Exercise description
Down to the last line, retype each line of the entries exactly, starting with the one that contains "Focus the 订单流水号 order number input".
*** Data extracts ***
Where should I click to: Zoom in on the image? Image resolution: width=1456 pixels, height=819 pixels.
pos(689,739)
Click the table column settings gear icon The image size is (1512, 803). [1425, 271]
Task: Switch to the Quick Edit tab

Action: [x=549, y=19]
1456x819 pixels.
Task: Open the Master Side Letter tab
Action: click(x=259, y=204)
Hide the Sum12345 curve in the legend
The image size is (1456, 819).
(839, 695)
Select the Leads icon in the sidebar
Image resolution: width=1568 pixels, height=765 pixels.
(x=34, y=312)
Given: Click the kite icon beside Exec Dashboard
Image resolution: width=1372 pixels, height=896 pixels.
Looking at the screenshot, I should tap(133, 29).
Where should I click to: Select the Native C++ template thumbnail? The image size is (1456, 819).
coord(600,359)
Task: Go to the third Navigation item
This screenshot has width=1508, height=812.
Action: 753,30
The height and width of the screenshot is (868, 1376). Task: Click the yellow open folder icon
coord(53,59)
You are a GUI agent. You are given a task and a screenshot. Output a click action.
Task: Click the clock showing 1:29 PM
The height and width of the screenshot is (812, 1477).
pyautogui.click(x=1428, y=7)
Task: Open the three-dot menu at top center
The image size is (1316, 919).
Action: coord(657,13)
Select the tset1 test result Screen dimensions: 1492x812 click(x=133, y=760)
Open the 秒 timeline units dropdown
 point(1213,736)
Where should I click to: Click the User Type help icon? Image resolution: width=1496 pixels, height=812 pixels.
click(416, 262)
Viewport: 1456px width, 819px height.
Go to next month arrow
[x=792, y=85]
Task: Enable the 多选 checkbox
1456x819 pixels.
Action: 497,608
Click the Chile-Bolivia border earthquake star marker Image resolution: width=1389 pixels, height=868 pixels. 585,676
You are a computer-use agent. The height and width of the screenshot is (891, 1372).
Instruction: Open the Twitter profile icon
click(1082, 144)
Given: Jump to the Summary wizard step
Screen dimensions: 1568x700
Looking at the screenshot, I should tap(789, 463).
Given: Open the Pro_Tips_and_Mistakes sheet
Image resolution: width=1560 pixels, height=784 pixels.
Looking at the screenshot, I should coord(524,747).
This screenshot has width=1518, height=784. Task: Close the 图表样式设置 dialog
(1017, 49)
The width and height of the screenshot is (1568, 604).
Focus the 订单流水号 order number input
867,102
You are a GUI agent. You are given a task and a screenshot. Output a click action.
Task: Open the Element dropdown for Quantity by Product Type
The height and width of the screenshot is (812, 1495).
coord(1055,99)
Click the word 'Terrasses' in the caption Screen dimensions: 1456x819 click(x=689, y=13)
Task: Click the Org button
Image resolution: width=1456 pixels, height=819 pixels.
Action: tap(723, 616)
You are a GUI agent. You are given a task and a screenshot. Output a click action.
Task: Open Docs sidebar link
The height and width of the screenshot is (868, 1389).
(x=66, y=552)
*** End of Data extracts ***
Answer box
Focus the 订单流水号 order number input
867,102
You are a GUI agent. You are given a task and a screenshot. Output a click action.
Task: Open the Element dropdown for Quantity by Product Type
The height and width of the screenshot is (812, 1495).
coord(1055,99)
Click the word 'Terrasses' in the caption Screen dimensions: 1456x819 click(x=689, y=13)
Task: Click the Org button
Image resolution: width=1456 pixels, height=819 pixels.
Action: tap(723, 616)
You are a GUI agent. You are given a task and a screenshot. Output a click action.
Task: Open Docs sidebar link
The height and width of the screenshot is (868, 1389).
(x=66, y=552)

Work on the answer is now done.